7 Ways to Make a Conversation With Anyone | Malavika Varadan | TEDxBITSPilaniDubai
Summary
TLDRIn this engaging talk, the speaker emphasizes the power of conversation as a means to forge connections and enrich our lives. She likens conversations to links in a chain, growing stronger with each interaction. Drawing from her experience as a radio presenter, she offers seven practical tips to initiate and sustain meaningful dialogues with strangers, advocating for the value of genuine human connection in an era dominated by digital communication.
Takeaways
- 🗣️ Conversations are vital social links that strengthen with each interaction.
- 🌐 The speaker likens the network of conversations to a 'World Wide Web', emphasizing its expansiveness and importance.
- 💬 Conversations can have profound impacts, from sparking wars to making peace, and they define humanity.
- 👥 Everyone in our lives was once a stranger, highlighting the importance of first conversations.

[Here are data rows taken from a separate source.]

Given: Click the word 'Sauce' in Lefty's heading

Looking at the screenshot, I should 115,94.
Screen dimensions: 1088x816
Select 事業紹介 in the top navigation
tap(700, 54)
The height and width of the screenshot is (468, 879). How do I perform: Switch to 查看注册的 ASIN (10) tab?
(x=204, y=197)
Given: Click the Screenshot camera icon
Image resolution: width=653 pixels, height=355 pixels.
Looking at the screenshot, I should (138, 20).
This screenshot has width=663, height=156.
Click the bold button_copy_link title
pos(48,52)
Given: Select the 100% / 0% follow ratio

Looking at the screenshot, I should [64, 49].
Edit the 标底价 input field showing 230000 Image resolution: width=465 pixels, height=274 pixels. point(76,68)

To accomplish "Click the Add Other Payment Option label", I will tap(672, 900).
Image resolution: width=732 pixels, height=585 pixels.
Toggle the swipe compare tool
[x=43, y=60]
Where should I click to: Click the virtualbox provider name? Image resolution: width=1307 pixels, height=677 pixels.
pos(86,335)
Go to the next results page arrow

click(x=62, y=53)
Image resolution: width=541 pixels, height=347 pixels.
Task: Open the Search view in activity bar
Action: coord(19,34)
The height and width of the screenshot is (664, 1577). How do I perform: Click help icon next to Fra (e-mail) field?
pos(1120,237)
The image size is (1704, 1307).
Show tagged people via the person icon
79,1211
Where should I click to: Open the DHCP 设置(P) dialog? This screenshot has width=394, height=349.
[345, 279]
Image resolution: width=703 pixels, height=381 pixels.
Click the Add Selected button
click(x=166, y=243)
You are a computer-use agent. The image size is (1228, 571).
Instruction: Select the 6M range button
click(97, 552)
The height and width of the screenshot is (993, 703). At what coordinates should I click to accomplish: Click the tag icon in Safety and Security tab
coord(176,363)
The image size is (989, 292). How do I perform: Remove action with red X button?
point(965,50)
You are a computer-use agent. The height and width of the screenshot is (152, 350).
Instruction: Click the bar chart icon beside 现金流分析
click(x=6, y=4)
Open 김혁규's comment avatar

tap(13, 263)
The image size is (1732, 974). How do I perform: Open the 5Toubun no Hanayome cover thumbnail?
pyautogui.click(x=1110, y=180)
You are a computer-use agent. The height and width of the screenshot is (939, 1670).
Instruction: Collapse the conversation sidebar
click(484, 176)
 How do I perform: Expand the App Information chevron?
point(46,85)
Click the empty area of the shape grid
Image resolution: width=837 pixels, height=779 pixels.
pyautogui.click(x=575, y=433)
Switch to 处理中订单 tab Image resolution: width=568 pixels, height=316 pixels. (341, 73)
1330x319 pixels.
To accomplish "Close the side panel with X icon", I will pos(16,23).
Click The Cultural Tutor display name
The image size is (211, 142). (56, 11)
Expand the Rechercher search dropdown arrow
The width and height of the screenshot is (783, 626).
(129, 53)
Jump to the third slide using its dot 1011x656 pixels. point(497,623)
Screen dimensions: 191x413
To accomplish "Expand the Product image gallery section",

- 🔊 The speaker encourages talking to strangers and provides seven ways to initiate conversations effectively.
- 🎙️ As a radio presenter, the speaker uses their experience to share insights on connecting with a large, unseen audience.
- 🕒 Time is a critical factor in conversation, with the speaker detailing the challenge of making a short interaction memorable.
- 🤝 The 'first word floodgates' concept suggests that the initial greeting can unlock a flow of further communication.
- 🤔 Skipping small talk and asking personal questions can lead to more meaningful and engaging conversations.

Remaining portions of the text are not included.